First, the count() calculate the frequency of different categories in the first_party and use a new column n to store the frequencies - it actually do the same thing as above code, but better in presenting as a table;
Second, the mutate() function to assist use create a new column pctand fill in the value by the calculation pct = n / sum(n) * 100.
The %>% is used to link these two commands: count() and mutate(). You can insert %>% in your R script by using ctrl + shift + M for Windows and Cmd + Shift + M on Mac.

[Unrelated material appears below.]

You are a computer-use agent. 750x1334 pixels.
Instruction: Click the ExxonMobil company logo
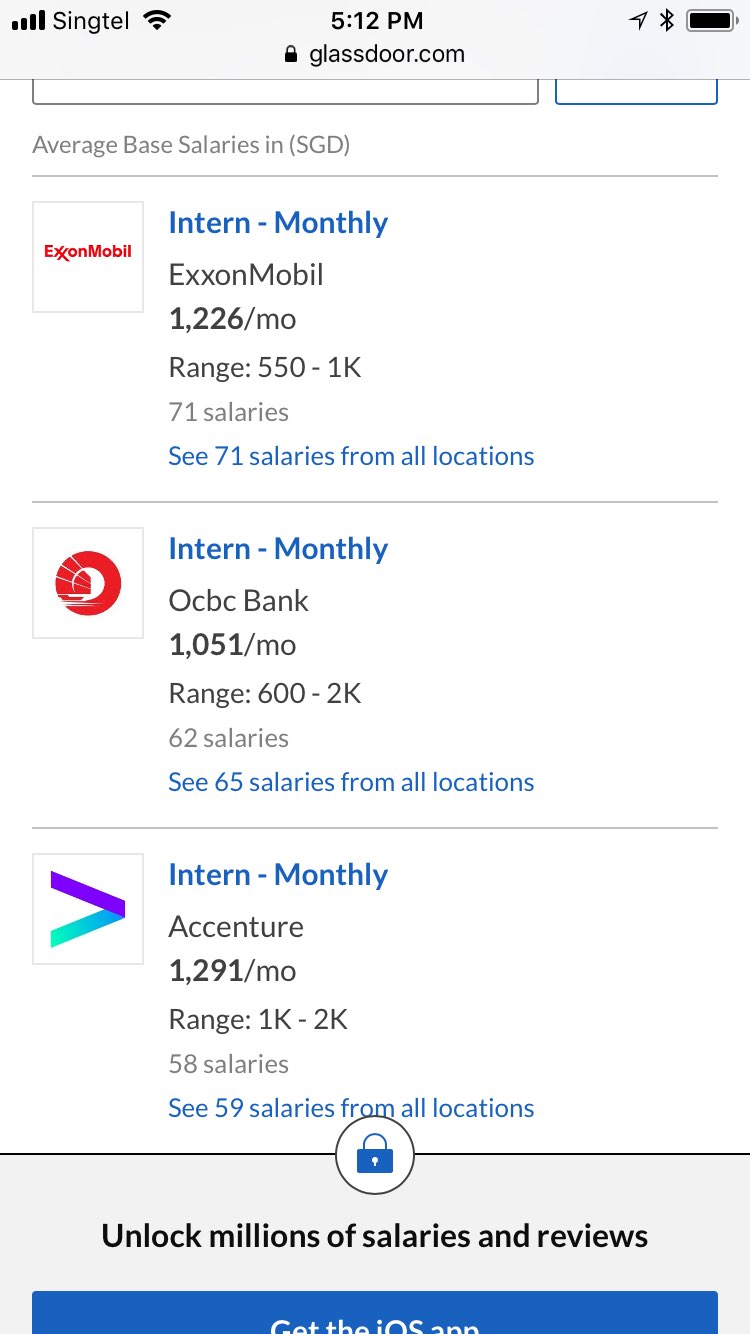(x=88, y=257)

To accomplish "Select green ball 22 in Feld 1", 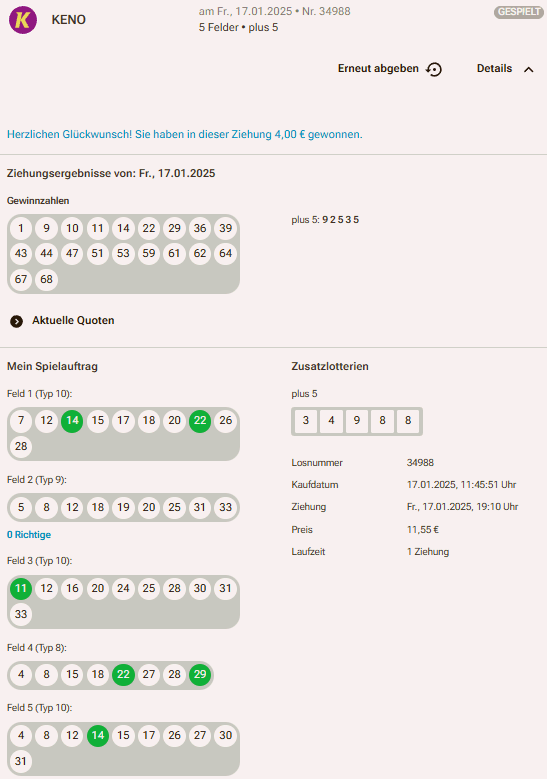I will [200, 421].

Therefore, when you run the code, you will see a table showing as three column: first part name, a new column automatically named as n by R after the count() function, and count of the party MPs, and a new column called pct and with values calculated by n / sum(n) * 100. We use round() function to keep only 1 digits for the pct.
We can also improve the code to make a better table presentation. You may find the comment text after each code line would be useful to understand what R has done to the pc_data.
#Calculate the frequency and percentage of different categories for "first_party"
pc_data %>%
count(first_party) %>%
mutate(pct = round(n / sum(n) * 100,1)) %>%
arrange(desc(n)) %>% #sort the table by number of MPs from more to less
setNames(c("First Party", "Number of MPs", "% of MPs")) #rename table column names First Party Number of MPs % of MPs
1 Labour 411 63.2
2 Conservative 121 18.6
3 Lib Dems 72 11.1
4 SNP 9 1.4
5 Sinn Fein 7 1.1
6 Independent 6 0.9
7 DUP 5 0.8
8 Reform 5 0.8
9 Green 4 0.6
10 Plaid Cymru 4 0.6
11 SDLP 2 0.3
12 Alliance 1 0.2
13 Speaker 1 0.2
14 Ulster Unionist 1 0.2
15 Unionist Voice 1 0.2
In this code chuck, we requested four command to the dataframe pc_data, and linked them with %>% :
count()function to summarises the data by counting the number of observations in each group;mutate()function to create a new column named “pct” as we did above;arrange()function sorts the rows,desc(n)function decending the norder ofn, together they order the category with the highest counts first;setNames()function renames the results.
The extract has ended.